Date of birth : 1685-03-03
Date of death : 1753-01-14
Birthplace : County Kilkenny, Ireland
Nationality : Irish
Category : Historian personalities
Last modified : 2011-05-24

The Anglo-Irish thinker and Anglican bishop George Berkeley developed a unique type of idealism based on an empirically oriented attack on abstract philosophizing combined with a defense of immaterialism.

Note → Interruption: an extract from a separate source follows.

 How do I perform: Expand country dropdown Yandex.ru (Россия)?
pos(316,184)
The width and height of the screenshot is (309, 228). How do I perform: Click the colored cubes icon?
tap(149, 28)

Although born on March 3, 1685, at Dysert Castle in County Kilkenny, Ireland, George Berkeley considered himself to be English. He entered the county school at the age of 11 and in 1700 went to Trinity College, Dublin. He earned a bachelor of arts degree in 1704 and a master of arts degree in 1707, the year in which he became a fellow. Berkeley maintained his appointment until 1724, when he became dean of Derry, but taught at Dublin only until 1712. During this time he formed a club to discuss the "new philosophy" and wrote his most important works: Essay towards a New Theory of Vision (1709); Treatise Concerning the Principles of Human Knowledge, pt. 1 (1710); and Three Dialogues between Hylas and Philonous (1713).

Berkeley traveled to England in 1713. He was an intellectual and social success in London; he met the essayists Joseph Addison and Richard Steele and later contributed articles to the Guardian. The poet Alexander Pope described the young philosopher as possessed of "every virtue under heaven." Most of Berkeley's introductions to English literati were arranged by his older Dublin colleague and fellow clergyman, the satirist Jonathan Swift. The most important of these contacts was Lord Peterborough, whom Berkeley accompanied to Europe as chaplain in 1714-1715. During this journey he may have met the French philosopher Nicholas Malebranche. Between 1716 and 1720 Berkeley resided mainly in Italy and France, and while traveling he lost the manuscript of the second part of Principles of Human Knowledge, which was never rewritten.

In 1721 he published a short treatise on natural philosophy, De motu. and an anonymous book on social reformation, Essay towards Preventing the Ruin of Great Britain. About this time Berkeley conceived the idea of establishing a college in the Bermudas to reform the manners of the English colonists and introduce the gospel to the "American savages." Through the influence of his friends he received the necessary patents from Parliament and promises of financial assistance. In September 1728 he married Anne Foster, and shortly thereafter he sailed for the New World. From January 1729 until the fall of 1731 he lived in Newport, R. I. During this period he wrote Alciphron, a series of dialogues directed against freethinkers. The financing of the Bermuda scheme eventually failed and, after donating his books and property to Yale College, he returned with his family to London.

In 1734 Berkeley returned to Ireland as bishop of Cloyne, and he remained there for the next 18 years. Distressed at the widespread famine and disease in Ireland, he devoted himself to social and medical studies. In 1744 he created a considerable stir by publishing Siris, a work that extolled the virtues of tar-water as a cure for virtually all bodily ills and presented his final metaphysical and religious ideas. On the occasion of fighting between Catholics and Protestants, he wrote several liberal tracts promoting tolerance and humanity. Berkeley retired to Oxford University in 1752 and died suddenly on Jan. 14, 1753.